TASK INPUT
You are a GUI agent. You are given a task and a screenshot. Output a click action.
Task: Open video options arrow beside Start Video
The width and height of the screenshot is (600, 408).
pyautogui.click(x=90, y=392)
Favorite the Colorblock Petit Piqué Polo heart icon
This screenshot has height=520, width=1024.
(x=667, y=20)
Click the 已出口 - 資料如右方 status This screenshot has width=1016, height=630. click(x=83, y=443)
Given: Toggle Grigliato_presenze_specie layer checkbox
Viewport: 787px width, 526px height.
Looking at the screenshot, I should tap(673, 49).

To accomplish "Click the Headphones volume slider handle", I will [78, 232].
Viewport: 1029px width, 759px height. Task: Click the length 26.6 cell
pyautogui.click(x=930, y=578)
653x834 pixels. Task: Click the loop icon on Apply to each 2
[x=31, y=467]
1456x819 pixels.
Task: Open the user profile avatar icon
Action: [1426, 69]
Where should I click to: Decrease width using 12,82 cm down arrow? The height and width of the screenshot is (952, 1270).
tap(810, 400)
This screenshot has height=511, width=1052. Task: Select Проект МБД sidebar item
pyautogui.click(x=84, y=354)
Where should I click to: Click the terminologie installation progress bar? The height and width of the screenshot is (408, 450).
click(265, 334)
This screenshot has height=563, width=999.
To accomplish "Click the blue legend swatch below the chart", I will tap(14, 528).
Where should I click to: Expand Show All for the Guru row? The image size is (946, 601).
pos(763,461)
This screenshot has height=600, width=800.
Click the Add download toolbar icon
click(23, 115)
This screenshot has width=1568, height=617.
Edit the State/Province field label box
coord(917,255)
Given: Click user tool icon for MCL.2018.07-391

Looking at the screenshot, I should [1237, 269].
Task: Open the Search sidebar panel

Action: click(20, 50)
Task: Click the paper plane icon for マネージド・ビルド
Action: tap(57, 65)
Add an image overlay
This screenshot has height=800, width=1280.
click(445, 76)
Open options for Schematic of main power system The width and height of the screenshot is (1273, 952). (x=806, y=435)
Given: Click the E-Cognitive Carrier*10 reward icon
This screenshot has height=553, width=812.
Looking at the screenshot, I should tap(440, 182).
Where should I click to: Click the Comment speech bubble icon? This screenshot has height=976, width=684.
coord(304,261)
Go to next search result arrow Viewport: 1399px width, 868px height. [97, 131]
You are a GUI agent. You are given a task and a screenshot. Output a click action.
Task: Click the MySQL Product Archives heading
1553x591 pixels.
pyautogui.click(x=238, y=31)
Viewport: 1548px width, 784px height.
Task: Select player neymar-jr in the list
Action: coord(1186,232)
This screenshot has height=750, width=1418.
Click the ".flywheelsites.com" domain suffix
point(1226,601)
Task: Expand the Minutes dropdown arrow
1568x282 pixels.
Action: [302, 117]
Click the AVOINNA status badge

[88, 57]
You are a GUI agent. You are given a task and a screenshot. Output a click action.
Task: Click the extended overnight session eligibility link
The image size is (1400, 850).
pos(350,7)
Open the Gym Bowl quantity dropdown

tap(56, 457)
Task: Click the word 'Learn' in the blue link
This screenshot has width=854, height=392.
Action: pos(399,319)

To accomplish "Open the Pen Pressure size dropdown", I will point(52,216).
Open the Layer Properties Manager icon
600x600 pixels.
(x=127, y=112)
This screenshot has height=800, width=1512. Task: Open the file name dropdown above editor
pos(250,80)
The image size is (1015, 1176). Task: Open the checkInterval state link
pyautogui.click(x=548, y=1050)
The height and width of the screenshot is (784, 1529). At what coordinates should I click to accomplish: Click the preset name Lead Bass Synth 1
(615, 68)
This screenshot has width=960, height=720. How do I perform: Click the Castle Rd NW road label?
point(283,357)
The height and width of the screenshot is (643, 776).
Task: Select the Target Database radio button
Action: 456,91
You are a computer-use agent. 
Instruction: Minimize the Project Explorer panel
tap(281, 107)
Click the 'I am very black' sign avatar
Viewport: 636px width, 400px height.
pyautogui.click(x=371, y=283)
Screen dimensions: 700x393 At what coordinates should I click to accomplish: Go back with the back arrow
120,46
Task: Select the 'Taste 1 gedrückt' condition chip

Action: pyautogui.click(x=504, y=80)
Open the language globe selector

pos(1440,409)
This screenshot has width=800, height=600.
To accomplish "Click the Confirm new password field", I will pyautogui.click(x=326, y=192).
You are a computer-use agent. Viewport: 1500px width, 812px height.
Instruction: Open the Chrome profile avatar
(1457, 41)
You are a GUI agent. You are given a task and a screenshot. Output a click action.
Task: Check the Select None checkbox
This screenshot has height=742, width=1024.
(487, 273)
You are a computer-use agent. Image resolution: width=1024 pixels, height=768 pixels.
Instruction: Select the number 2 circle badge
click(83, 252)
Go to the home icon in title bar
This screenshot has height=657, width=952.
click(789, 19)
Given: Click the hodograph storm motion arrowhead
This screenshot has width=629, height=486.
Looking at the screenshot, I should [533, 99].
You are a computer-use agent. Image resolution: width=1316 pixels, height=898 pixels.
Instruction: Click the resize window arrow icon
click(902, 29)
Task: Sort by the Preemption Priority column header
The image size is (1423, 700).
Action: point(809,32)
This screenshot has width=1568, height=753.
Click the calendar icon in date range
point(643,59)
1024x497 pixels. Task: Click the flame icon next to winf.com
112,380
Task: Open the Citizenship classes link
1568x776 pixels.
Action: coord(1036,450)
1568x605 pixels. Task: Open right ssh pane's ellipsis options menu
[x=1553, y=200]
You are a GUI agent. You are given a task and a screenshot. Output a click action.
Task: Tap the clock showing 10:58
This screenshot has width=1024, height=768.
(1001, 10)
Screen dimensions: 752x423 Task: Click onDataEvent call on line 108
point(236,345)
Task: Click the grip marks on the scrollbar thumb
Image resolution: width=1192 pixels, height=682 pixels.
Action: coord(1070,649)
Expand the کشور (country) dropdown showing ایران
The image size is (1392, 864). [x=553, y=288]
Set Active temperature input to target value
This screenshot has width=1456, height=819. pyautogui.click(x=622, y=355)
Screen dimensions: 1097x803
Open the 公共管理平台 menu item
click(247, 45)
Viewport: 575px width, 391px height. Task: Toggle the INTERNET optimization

EXERCISE DESCRIPTION
Return each line of the records above that contains the string "name". Case counts.

RESPONSE BELOW
This screenshot has height=800, width=1512. Task: Open the file name dropdown above editor
The height and width of the screenshot is (784, 1529). At what coordinates should I click to accomplish: Click the preset name Lead Bass Synth 1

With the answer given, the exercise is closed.